WO1989004447A1 - Heat-exchange tube - Google Patents

Abstract

On the transverse horizontal ribs (2) of a heat-exchange tube (1) are arranged essentially triangular turbulators (3) which make an angle alpha with the longitudinal plane of the tube (RLE) which passes through the axis of the tube (RA) and extends parallel to the direction of fluid flow (FSR). The turbulators (3) are punched out in the plane of the ribs and then bent through approximately 90 DEG . They have edges (4) inclined at an angle to the direction of fluid flow (FSR) and to the heat-exchange tube (1). Longitudinal turbulences (5) are thereby generated behind the turbulators (3), which at this point mix the limiting layers and improve the heat transmission.

Description

 Heat exchanger tube

The invention is directed to a heat exchanger tube with flat transverse ribs evenly spaced apart in the longitudinal direction according to the features in the preamble of claim 1

In order to improve the heat exchange conditions on the transverse ribs, turbulators (vortex feet) projecting at right angles from the surfaces of the transverse ribs and projecting into the fluid flow have been provided. These turbulators have a rectangular cross section. They are punched out of the material of the cross ribs and then bent over. Their direction of extension runs parallel to the direction of fluid flow.

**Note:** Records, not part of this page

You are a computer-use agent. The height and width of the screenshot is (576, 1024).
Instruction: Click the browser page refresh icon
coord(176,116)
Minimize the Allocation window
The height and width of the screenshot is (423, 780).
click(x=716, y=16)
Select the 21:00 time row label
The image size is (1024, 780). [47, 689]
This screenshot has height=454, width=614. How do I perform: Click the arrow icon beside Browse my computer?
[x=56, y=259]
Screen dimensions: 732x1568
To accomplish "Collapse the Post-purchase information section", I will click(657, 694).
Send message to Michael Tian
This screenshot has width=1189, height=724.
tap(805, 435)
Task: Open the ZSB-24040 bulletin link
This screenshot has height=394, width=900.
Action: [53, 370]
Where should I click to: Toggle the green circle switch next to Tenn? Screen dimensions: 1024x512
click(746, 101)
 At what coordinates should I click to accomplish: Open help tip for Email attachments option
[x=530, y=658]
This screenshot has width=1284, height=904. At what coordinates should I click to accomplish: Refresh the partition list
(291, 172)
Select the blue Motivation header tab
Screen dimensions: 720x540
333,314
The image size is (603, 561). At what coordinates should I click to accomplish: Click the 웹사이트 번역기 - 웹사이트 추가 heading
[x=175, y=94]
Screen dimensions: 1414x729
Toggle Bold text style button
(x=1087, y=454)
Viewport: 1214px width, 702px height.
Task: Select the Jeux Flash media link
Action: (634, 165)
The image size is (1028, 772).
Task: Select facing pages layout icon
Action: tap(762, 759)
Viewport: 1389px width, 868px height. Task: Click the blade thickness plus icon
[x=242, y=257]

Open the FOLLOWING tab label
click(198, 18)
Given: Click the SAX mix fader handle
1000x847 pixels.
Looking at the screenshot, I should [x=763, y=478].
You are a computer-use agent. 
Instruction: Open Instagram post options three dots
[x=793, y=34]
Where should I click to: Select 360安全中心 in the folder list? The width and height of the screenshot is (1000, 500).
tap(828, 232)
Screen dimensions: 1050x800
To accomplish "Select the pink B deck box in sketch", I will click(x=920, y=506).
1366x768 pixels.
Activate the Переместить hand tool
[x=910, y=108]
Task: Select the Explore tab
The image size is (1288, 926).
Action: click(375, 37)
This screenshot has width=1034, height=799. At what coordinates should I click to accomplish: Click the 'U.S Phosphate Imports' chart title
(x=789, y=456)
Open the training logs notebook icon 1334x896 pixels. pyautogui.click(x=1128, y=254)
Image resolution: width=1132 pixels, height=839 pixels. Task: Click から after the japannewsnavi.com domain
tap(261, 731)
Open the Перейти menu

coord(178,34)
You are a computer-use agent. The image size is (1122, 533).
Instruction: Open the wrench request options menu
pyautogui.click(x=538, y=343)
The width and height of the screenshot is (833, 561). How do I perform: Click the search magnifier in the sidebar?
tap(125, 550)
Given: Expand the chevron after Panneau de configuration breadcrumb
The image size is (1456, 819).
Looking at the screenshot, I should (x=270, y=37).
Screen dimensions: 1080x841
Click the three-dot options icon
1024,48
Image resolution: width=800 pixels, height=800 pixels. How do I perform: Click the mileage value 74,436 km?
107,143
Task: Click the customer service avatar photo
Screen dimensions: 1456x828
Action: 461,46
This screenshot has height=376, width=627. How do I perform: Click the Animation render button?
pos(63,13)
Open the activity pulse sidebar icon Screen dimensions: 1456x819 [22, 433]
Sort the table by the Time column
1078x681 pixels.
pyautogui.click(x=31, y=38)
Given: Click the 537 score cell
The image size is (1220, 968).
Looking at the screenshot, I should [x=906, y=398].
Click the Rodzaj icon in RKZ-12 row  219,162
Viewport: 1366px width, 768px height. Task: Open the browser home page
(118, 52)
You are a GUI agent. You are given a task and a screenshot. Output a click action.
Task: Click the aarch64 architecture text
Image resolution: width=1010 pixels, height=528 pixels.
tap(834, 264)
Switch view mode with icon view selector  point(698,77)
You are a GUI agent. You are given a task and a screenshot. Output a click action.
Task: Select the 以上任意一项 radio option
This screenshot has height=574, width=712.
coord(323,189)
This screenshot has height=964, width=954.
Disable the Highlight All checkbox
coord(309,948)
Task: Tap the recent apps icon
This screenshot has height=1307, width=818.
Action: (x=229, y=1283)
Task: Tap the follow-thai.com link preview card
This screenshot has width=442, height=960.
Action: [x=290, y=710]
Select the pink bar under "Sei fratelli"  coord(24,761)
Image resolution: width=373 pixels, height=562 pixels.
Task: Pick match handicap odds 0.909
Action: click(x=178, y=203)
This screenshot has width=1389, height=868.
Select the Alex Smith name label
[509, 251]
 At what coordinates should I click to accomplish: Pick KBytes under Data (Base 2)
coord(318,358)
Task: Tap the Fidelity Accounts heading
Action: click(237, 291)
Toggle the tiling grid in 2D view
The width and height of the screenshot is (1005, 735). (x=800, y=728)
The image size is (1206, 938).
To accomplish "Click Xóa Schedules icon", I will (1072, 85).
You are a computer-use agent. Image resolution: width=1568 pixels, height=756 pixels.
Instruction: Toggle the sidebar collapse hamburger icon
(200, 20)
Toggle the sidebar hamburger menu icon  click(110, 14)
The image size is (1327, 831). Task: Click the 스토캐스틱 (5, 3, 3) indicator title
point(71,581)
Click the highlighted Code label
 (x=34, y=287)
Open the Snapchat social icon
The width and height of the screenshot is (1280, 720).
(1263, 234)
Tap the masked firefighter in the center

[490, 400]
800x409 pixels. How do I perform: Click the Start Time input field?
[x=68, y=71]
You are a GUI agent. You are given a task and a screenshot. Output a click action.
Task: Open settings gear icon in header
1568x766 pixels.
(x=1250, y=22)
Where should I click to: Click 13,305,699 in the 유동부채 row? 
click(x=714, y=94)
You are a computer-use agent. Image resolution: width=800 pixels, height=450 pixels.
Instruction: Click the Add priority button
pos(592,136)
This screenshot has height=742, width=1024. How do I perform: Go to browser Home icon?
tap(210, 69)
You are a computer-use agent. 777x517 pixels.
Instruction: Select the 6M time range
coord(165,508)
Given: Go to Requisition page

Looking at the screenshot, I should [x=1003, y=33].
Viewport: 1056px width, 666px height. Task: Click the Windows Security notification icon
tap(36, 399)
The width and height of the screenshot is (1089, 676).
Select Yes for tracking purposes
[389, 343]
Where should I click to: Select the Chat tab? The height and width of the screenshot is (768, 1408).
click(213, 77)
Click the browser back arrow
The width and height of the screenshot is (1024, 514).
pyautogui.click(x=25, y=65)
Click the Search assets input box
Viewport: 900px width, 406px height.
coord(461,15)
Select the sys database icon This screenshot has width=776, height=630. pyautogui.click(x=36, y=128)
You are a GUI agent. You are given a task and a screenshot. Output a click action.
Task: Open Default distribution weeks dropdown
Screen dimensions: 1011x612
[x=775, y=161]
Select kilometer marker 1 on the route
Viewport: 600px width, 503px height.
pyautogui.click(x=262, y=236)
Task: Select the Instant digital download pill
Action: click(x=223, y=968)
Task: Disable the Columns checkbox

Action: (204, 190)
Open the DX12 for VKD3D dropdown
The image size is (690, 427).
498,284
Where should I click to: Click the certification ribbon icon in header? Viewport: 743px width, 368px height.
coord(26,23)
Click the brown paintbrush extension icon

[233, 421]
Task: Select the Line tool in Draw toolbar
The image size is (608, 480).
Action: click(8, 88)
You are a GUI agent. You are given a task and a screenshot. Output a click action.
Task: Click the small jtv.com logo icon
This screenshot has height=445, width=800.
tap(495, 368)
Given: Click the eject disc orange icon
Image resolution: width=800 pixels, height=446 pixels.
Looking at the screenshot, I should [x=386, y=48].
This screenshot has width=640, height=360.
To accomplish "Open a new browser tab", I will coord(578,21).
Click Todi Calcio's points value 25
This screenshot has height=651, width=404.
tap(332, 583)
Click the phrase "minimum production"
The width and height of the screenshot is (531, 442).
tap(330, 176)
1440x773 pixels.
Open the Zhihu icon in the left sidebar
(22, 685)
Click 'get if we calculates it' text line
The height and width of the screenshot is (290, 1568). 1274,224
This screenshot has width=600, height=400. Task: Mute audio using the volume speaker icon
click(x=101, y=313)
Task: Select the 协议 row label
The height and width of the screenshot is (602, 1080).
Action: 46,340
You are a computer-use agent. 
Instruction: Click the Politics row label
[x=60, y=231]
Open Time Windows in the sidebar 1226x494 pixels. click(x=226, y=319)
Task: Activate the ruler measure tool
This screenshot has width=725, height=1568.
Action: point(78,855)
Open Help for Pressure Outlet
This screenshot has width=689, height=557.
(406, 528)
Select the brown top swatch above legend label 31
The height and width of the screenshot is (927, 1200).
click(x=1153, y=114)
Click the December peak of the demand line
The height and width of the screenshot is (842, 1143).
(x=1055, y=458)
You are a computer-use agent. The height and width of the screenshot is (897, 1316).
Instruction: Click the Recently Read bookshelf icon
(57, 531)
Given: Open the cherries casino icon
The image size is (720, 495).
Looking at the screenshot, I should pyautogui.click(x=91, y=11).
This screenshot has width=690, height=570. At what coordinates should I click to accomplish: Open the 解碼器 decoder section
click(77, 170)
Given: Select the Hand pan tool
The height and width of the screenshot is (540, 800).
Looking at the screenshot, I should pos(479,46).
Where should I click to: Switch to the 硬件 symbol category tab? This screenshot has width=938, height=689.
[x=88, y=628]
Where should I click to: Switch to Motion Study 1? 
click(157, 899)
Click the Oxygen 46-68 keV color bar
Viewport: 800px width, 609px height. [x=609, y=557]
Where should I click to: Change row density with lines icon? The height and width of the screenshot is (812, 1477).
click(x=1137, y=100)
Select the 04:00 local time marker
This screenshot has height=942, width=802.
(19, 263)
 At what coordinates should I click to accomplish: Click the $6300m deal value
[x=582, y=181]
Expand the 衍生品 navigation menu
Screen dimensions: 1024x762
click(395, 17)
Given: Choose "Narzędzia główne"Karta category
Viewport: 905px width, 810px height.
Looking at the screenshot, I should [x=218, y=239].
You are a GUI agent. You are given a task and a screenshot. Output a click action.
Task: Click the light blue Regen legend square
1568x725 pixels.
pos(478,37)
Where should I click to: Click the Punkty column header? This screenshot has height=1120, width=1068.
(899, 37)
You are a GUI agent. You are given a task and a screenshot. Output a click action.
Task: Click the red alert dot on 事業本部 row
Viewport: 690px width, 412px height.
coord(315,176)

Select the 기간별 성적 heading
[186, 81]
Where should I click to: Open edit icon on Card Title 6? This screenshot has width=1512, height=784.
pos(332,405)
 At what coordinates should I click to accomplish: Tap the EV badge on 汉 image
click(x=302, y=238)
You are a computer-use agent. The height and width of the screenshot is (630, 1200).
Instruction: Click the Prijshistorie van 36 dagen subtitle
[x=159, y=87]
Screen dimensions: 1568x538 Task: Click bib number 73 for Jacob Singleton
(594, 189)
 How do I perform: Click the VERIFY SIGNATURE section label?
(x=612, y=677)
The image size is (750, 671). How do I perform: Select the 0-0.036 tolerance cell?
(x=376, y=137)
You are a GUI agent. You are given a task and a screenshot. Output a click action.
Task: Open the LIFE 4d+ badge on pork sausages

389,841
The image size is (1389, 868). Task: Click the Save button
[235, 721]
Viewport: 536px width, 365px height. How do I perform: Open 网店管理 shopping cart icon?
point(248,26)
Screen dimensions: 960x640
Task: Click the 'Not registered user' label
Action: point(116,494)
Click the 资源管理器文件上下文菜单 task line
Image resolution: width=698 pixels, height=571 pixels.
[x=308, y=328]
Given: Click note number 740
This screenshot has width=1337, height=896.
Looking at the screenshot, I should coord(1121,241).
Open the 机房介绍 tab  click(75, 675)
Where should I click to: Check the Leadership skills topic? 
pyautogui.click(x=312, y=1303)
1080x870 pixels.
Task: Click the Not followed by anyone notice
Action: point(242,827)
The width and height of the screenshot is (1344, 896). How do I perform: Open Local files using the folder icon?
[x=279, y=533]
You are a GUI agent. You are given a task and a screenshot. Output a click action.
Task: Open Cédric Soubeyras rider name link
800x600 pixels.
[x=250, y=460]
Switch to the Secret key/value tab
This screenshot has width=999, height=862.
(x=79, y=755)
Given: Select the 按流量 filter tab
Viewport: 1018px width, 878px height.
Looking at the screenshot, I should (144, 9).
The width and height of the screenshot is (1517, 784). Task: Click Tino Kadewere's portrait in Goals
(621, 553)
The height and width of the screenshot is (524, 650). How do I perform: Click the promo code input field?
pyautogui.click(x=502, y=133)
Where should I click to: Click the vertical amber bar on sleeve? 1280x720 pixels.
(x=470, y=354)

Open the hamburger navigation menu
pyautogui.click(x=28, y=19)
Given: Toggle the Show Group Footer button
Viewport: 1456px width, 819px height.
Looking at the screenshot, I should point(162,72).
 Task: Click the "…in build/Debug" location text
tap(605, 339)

With the help of such turbulators, the heat exchange conditions could be significantly improved compared to non-protruding transverse ribs. A disadvantage, however, is a pressure loss which is disproportionate compared to the improved heat transfer.

Based on the features described in the preamble of claim 1, the invention has for its object to take measures that help avoid a disproportionate increase in pressure losses with improved heat transfer conditions. This object is achieved according to the invention in the features listed in the characterizing part of claim 1.

Due to such a special design and arrangement of the turbulators, the fluid is swirled behind the turbulators in the flow direction, in such a way that longitudinal vortices are created there. With the help of these longitudinal vortices, the boundary layer near the rib, which essentially represents the thermal resistance, can be circulated to a certain extent with relatively little energy expenditure. The generated strong rotation of the flow perpendicular to the fluid flow direction continuously replaces the hot or cold fluid layers near the ribs by the cold or warm fluid layers remote from the ribs. The extremely low-friction longitudinal vortices cause areas with locally significantly improved heat transfer conditions behind the turbulators, so that overall the heat transfer coefficient is significantly increased without simultaneously increasing the pressure loss.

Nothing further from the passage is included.